__Problem to solve__: Output the lines from the one containing "Identify the location of list-item: Contraseña" to the one containing "at (749, 12)." as a Markdown table with the columns Row and Line, skipping blank lines.

__Records for this task__:
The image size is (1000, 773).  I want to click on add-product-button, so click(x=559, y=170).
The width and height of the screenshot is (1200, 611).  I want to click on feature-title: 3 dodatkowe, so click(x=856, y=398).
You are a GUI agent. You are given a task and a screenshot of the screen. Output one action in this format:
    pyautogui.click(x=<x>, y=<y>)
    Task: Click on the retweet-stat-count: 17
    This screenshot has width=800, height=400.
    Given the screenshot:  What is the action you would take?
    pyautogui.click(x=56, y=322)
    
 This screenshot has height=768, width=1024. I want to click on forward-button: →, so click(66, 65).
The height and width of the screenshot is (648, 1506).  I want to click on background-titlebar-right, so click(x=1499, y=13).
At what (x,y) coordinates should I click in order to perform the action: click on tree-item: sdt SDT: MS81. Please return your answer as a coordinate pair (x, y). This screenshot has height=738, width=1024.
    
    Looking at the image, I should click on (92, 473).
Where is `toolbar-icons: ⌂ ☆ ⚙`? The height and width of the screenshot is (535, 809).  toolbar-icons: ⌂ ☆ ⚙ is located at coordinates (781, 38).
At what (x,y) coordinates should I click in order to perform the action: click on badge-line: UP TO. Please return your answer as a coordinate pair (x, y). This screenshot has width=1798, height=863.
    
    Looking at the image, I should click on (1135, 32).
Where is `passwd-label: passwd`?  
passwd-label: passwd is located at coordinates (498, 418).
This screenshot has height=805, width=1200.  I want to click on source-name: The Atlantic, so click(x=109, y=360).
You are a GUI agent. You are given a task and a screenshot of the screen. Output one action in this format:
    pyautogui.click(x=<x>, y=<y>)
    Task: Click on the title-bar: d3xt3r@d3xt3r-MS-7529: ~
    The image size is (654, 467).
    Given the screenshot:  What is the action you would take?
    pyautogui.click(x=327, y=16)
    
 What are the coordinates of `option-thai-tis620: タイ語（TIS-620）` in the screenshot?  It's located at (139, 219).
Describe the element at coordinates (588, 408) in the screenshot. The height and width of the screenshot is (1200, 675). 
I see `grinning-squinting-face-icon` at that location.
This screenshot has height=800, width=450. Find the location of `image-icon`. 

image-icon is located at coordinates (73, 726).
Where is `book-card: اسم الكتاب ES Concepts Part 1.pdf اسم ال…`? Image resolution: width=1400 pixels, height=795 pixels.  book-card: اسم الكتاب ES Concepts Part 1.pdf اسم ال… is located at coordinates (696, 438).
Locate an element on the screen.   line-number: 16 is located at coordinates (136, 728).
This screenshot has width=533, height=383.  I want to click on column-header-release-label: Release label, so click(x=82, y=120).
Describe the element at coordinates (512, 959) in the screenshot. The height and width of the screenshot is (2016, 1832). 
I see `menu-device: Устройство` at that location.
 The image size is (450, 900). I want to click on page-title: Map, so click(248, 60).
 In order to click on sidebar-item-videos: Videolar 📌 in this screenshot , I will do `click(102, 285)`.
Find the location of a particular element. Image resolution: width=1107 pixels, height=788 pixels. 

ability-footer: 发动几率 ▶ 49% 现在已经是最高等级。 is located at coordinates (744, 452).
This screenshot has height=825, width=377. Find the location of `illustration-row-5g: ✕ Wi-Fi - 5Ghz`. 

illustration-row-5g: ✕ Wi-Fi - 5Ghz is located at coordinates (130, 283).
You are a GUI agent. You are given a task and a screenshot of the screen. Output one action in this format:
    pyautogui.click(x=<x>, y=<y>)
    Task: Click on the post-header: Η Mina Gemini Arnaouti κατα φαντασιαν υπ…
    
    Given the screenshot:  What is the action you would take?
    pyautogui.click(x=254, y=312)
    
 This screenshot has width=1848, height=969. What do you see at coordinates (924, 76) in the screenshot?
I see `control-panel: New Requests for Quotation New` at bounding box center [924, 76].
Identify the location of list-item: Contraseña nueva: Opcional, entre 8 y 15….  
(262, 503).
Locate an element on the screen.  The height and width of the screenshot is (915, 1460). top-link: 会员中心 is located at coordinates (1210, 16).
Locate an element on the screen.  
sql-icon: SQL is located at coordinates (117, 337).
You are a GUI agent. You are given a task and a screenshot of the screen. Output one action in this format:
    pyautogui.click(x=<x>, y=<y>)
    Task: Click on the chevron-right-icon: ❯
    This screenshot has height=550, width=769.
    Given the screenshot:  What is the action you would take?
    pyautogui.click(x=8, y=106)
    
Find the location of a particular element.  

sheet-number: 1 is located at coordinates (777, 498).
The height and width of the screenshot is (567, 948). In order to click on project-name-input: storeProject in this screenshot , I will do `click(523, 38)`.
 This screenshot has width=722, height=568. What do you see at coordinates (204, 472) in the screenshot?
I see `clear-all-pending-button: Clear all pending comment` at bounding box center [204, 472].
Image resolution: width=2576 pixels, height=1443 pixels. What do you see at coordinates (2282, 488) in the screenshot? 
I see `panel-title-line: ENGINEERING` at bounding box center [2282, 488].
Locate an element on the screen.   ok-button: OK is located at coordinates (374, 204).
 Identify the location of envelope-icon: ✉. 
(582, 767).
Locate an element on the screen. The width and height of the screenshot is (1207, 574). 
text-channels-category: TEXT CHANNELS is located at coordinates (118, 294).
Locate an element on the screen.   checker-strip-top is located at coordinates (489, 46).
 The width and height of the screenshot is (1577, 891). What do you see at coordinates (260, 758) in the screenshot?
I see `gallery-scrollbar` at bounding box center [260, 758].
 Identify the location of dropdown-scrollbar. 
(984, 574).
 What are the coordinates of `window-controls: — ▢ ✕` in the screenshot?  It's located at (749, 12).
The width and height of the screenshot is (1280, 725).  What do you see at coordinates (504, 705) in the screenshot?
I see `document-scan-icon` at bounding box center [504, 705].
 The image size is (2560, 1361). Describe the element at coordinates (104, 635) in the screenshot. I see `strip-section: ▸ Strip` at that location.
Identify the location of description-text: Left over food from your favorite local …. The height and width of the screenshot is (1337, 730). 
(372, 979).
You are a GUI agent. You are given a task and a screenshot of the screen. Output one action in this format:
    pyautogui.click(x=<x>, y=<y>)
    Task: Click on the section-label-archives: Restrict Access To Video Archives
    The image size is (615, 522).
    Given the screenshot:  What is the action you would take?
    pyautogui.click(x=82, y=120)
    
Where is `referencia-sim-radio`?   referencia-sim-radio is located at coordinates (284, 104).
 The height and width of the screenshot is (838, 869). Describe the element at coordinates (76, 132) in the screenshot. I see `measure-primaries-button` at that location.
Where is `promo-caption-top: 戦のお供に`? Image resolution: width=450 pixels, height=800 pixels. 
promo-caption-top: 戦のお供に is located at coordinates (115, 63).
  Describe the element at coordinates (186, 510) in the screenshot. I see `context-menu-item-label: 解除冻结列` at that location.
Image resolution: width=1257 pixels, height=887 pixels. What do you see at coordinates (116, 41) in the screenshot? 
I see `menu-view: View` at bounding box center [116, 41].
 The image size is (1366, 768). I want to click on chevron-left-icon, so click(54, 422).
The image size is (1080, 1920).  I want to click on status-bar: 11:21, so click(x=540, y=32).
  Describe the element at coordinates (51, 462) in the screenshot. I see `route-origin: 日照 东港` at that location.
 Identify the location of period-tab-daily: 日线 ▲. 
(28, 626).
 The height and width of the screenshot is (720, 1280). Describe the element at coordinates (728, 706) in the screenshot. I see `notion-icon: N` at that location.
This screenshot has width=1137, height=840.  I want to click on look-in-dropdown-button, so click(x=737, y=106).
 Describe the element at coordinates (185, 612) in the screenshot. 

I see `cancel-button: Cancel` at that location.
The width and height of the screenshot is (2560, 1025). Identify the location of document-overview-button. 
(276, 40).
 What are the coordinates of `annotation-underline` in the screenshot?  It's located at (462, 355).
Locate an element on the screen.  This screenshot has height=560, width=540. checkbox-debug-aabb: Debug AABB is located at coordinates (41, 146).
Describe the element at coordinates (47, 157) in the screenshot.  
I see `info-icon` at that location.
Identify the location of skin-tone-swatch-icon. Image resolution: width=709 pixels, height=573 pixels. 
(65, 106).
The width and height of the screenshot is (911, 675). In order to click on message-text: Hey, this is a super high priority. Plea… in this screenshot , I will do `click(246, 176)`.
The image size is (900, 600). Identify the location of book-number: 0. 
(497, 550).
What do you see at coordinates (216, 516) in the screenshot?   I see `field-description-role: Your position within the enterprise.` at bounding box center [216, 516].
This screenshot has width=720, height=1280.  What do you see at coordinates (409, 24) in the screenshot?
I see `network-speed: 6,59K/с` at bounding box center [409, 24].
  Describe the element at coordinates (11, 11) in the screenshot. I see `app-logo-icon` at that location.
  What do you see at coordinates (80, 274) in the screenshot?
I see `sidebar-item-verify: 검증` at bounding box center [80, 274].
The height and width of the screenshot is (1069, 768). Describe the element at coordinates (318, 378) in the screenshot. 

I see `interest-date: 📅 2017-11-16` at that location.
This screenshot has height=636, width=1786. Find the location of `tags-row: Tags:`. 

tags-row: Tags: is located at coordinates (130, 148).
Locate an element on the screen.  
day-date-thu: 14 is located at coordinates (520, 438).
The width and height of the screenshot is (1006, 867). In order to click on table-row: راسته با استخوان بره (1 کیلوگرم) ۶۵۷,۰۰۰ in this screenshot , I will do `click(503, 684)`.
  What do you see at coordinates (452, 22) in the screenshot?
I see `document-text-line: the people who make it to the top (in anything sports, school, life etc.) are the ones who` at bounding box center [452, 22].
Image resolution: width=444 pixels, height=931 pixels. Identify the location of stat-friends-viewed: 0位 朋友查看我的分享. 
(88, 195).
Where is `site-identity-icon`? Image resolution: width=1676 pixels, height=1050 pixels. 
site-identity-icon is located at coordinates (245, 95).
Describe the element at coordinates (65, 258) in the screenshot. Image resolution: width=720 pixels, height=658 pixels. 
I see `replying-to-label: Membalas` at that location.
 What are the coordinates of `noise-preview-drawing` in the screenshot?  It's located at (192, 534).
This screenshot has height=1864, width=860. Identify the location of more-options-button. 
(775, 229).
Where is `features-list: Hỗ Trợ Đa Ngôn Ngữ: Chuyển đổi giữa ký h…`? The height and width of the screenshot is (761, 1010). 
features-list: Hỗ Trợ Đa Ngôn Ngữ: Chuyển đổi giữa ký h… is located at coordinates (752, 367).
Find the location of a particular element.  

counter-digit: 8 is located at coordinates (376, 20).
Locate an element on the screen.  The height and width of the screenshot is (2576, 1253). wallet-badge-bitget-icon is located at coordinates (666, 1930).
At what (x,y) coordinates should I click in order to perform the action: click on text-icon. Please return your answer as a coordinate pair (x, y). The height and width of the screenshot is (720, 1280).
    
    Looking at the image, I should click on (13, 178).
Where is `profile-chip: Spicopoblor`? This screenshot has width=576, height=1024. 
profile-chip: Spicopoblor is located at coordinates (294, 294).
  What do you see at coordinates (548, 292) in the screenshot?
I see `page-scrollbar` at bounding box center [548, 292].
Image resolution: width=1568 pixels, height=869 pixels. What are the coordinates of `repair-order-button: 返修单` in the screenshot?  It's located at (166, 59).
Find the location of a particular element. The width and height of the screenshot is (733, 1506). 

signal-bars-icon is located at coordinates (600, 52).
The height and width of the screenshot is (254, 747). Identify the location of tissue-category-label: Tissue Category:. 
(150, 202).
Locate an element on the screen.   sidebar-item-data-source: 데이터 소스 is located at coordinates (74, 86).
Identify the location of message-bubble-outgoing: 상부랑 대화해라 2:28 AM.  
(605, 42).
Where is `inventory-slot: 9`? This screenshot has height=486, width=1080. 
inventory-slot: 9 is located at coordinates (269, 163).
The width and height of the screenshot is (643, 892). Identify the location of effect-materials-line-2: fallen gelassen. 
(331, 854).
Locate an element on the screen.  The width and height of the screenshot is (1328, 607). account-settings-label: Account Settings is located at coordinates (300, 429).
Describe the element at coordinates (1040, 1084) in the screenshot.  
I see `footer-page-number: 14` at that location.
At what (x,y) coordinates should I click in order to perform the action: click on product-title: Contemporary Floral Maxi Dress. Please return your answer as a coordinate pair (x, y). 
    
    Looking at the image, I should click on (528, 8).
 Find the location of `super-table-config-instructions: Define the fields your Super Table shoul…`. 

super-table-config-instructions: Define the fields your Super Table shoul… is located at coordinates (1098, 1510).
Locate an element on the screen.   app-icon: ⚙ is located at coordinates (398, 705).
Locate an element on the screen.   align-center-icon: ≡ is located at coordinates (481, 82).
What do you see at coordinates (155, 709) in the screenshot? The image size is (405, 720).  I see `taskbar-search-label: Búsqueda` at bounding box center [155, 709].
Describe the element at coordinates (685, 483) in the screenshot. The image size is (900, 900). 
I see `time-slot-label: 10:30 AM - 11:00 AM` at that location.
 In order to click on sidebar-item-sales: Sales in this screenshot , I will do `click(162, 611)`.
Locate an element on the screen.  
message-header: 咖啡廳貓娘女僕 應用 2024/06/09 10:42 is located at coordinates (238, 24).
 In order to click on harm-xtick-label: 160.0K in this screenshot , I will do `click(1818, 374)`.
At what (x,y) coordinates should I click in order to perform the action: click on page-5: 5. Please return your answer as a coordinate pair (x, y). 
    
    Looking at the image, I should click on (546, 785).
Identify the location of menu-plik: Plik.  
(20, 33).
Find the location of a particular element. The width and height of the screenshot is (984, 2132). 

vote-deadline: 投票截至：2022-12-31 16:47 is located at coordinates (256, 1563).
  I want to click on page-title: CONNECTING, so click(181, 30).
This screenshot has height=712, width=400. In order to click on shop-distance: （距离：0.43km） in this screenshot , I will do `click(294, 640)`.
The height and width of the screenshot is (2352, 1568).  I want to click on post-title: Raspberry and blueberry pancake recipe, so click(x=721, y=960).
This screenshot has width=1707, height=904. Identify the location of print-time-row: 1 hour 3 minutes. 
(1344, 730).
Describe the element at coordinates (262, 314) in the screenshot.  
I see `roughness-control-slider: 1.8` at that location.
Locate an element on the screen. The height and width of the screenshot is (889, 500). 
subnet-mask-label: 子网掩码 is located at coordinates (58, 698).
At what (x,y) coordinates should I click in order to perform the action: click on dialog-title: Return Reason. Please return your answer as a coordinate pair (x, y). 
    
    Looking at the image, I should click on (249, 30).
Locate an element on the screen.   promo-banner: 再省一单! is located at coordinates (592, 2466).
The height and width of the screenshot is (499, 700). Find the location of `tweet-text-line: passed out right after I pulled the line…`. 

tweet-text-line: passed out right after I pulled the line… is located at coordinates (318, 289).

__Answer below__:
| Row | Line |
|---|---|
| 1 | Identify the location of list-item: Contraseña nueva: Opcional, entre 8 y 15….   |
| 2 | (262, 503). |
| 3 | Locate an element on the screen.  The height and width of the screenshot is (915, 1460). top-link: 会员中心 is located at coordinates (1210, 16). |
| 4 | Locate an element on the screen.   |
| 5 | sql-icon: SQL is located at coordinates (117, 337). |
| 6 | You are a GUI agent. You are given a task and a screenshot of the screen. Output one action in this format: |
| 7 |     pyautogui.click(x=<x>, y=<y>) |
| 8 |     Task: Click on the chevron-right-icon: ❯ |
| 9 |     This screenshot has height=550, width=769. |
| 10 |     Given the screenshot:  What is the action you would take? |
| 11 |     pyautogui.click(x=8, y=106) |
| 12 | Find the location of a particular element.   |
| 13 | sheet-number: 1 is located at coordinates (777, 498). |
| 14 | The height and width of the screenshot is (567, 948). In order to click on project-name-input: storeProject in this screenshot , I will do `click(523, 38)`. |
| 15 |  This screenshot has width=722, height=568. What do you see at coordinates (204, 472) in the screenshot? |
| 16 | I see `clear-all-pending-button: Clear all pending comment` at bounding box center [204, 472]. |
| 17 | Image resolution: width=2576 pixels, height=1443 pixels. What do you see at coordinates (2282, 488) in the screenshot?  |
| 18 | I see `panel-title-line: ENGINEERING` at bounding box center [2282, 488]. |
| 19 | Locate an element on the screen.   ok-button: OK is located at coordinates (374, 204). |
| 20 |  Identify the location of envelope-icon: ✉.  |
| 21 | (582, 767). |
| 22 | Locate an element on the screen. The width and height of the screenshot is (1207, 574).  |
| 23 | text-channels-category: TEXT CHANNELS is located at coordinates (118, 294). |
| 24 | Locate an element on the screen.   checker-strip-top is located at coordinates (489, 46). |
| 25 |  The width and height of the screenshot is (1577, 891). What do you see at coordinates (260, 758) in the screenshot? |
| 26 | I see `gallery-scrollbar` at bounding box center [260, 758]. |
| 27 |  Identify the location of dropdown-scrollbar.  |
| 28 | (984, 574). |
| 29 |  What are the coordinates of `window-controls: — ▢ ✕` in the screenshot?  It's located at (749, 12). |